Written and Directed by: Ti West
Starring: AJ Bowen, Amy Seimetz, and Gene Jones
Reviewed by: Brett Gallman
“This is the last sacrament..."
It’s been over 35 years since the Jonestown Massacre, and, while those intervening years haven’t exactly softened the horrors of that day, they have put some distance between them, so much so that a phrase like “drinking the Kool-Aid” has entered the lexicon as a sort of joke despite the deaths of 900 people. With The Sacrament, Ti West casts those horrors in sharp relief and recalls the bewildering spell cultists manage to hold over their followers. This isn’t a film concerned with illuminating or exploring the psychology behind cults but rather with capturing the sheer, raw terror they can inspire—it’s a film whose silence on its subject actually says more than anything else could.
West takes a found footage approach grounded through the lens of real-life news outlet Vice Magazine, as two of its writers (A.J. Bowen and Joe Swanberg, two familiar faces that immediately undercut any notion of “reality”) head down to the bowels of Mississippi to investigate a commune at the behest of a man (Kentucker Audley) searching for his sister (Amy Seimetz). Their journey leads them to Eden Parish, an idyllic collective lorded over by Father (Gene Jones), its enigmatic, evangelical savior who preaches a message of self-sufficiency and warns against the evils of the outside world.
As you might expect, this trio of outsiders manages to awaken the sinister undercurrents coursing through the parish, and The Sacrament chronicles nothing more than their hellish descent into an inexplicable terror. At first blush, you hesitate to refer to this as evil: Eden Parish is guided by a rather pure creed that intones against racism and discourages addictions of all sorts. It’s a message of peace, love and cooperation that feels more like an offshoot Flower Power bloom more than an evangelical tract—on the surface, at least. But what else do you call whatever force it is that manages to twist such a clean message into a violent dogma resulting in mass death? When West lingers on the horrific climax (in which family members coax loved ones to suicide and mothers inject their babies with poison), you struggle to consider it anything other than true, unadulterated evil.

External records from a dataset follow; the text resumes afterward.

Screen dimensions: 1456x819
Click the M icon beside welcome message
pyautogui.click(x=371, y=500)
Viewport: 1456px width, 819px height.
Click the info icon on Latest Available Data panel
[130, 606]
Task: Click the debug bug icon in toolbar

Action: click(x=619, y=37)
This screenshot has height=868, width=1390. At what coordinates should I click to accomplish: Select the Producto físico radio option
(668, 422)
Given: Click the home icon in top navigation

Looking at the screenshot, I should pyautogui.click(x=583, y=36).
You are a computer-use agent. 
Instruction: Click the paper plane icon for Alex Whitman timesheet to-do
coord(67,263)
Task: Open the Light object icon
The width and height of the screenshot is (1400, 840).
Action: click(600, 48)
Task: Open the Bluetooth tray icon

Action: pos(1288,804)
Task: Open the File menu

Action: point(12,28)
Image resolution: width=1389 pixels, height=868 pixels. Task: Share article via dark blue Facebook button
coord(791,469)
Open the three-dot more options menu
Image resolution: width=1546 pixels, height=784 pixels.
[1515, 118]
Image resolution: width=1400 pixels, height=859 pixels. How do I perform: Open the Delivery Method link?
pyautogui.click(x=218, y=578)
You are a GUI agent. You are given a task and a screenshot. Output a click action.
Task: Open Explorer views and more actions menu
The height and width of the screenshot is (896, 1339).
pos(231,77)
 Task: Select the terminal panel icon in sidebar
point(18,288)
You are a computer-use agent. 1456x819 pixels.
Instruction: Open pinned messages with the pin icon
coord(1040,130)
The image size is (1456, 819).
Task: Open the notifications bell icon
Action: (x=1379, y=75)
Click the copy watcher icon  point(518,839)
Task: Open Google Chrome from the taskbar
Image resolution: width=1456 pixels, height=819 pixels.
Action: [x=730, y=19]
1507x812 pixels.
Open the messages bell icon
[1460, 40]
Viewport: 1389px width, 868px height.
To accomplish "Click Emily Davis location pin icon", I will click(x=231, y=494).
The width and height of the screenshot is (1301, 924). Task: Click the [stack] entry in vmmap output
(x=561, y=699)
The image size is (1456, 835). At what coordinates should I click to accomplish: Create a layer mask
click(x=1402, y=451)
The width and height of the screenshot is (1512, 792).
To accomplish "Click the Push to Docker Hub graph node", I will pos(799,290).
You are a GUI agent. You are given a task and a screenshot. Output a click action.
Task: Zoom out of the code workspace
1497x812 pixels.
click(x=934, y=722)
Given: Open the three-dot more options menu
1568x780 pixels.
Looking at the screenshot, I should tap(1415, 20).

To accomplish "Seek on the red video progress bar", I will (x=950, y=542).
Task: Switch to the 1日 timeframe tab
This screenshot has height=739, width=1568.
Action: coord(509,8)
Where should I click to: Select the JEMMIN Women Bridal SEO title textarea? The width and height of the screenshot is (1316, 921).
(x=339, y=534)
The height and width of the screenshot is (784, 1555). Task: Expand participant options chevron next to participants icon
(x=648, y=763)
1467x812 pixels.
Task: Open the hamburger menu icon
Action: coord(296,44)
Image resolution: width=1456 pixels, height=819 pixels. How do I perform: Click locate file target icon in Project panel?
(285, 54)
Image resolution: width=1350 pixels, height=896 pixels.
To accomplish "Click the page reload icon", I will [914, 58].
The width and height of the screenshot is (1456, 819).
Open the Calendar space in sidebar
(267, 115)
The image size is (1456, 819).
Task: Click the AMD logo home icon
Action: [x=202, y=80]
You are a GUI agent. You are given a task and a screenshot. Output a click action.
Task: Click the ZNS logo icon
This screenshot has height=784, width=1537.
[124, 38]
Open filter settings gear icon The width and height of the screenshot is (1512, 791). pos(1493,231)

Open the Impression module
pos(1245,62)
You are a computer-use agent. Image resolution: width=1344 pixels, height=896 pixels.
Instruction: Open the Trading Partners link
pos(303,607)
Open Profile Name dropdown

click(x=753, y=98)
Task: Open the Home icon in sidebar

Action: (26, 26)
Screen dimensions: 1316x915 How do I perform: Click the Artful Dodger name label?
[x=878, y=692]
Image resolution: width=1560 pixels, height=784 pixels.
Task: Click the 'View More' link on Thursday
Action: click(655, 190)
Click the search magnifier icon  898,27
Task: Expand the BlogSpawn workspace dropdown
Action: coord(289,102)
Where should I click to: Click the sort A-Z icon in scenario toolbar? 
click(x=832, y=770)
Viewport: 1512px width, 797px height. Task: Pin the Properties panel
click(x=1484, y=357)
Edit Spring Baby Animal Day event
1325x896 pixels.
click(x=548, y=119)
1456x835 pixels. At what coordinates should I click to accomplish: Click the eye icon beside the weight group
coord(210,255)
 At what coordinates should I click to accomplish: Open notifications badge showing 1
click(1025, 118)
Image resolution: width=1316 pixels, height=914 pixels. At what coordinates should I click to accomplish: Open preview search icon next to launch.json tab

Other answers or possibilities aren’t of any interest for West, who frequently resists complex explanations in favor of atmosphere and punctual fits of violence. While The Sacrament’s quicker pace and protracted climax (featuring several outbursts of violence) make it a more eventful film than previous his efforts, it otherwise adheres to West’s patented minimalist, creeping terror formula. Tension mounts from the outset thanks to Tyler Bates’s score, while West provides ample cues to leave little doubt that something fucked up waits just around the corner. By the time the characters approach the parish via helicopter, the film might as well be called Evangelical Holocaust thanks to the hellish, otherworldly backwoods thicket it’s situated in. I often joke about living in the middle of nowhere, but this is the deep, deep south, where folks can enter and never return; I like to think that the otherwise tame woods surrounding my home couldn’t just automatically qualify as the setting for a horror movie.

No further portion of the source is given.